[Pixel coordinate grounding data]
====================

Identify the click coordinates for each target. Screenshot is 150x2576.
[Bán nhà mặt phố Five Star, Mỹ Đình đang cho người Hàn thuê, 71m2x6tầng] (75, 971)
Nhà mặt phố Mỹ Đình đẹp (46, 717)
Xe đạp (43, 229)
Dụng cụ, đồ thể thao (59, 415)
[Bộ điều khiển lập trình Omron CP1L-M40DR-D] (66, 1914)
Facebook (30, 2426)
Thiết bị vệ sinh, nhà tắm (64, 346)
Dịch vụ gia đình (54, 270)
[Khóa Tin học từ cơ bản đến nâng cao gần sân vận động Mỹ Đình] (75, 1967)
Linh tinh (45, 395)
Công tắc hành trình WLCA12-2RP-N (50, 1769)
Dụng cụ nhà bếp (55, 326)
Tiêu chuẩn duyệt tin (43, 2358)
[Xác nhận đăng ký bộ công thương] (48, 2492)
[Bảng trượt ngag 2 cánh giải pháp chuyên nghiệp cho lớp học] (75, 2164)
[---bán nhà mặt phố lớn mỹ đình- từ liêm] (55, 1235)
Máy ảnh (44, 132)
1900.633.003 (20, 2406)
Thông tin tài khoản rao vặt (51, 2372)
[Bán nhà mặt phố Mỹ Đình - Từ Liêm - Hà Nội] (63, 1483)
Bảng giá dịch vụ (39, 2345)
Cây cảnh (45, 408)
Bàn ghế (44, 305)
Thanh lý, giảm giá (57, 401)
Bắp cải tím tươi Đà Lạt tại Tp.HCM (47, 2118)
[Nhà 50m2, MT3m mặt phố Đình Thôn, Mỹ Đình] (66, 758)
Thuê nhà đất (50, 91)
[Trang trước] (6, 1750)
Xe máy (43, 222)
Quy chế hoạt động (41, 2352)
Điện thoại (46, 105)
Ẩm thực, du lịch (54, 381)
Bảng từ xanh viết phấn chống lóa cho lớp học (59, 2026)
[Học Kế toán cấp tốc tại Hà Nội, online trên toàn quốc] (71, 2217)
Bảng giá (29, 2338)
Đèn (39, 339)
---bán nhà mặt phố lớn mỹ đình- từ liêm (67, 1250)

====================

EXERCISE DESCRIPTION → From the line containing "Linh tinh (45, 395)" to the last line of the records above, please write out every line exactly and add nothing.

EXERCISE RESULT →
Linh tinh (45, 395)
Công tắc hành trình WLCA12-2RP-N (50, 1769)
Dụng cụ nhà bếp (55, 326)
Tiêu chuẩn duyệt tin (43, 2358)
[Xác nhận đăng ký bộ công thương] (48, 2492)
[Bảng trượt ngag 2 cánh giải pháp chuyên nghiệp cho lớp học] (75, 2164)
[---bán nhà mặt phố lớn mỹ đình- từ liêm] (55, 1235)
Máy ảnh (44, 132)
1900.633.003 (20, 2406)
Thông tin tài khoản rao vặt (51, 2372)
[Bán nhà mặt phố Mỹ Đình - Từ Liêm - Hà Nội] (63, 1483)
Bảng giá dịch vụ (39, 2345)
Cây cảnh (45, 408)
Bàn ghế (44, 305)
Thanh lý, giảm giá (57, 401)
Bắp cải tím tươi Đà Lạt tại Tp.HCM (47, 2118)
[Nhà 50m2, MT3m mặt phố Đình Thôn, Mỹ Đình] (66, 758)
Thuê nhà đất (50, 91)
[Trang trước] (6, 1750)
Xe máy (43, 222)
Quy chế hoạt động (41, 2352)
Điện thoại (46, 105)
Ẩm thực, du lịch (54, 381)
Bảng từ xanh viết phấn chống lóa cho lớp học (59, 2026)
[Học Kế toán cấp tốc tại Hà Nội, online trên toàn quốc] (71, 2217)
Bảng giá (29, 2338)
Đèn (39, 339)
---bán nhà mặt phố lớn mỹ đình- từ liêm (67, 1250)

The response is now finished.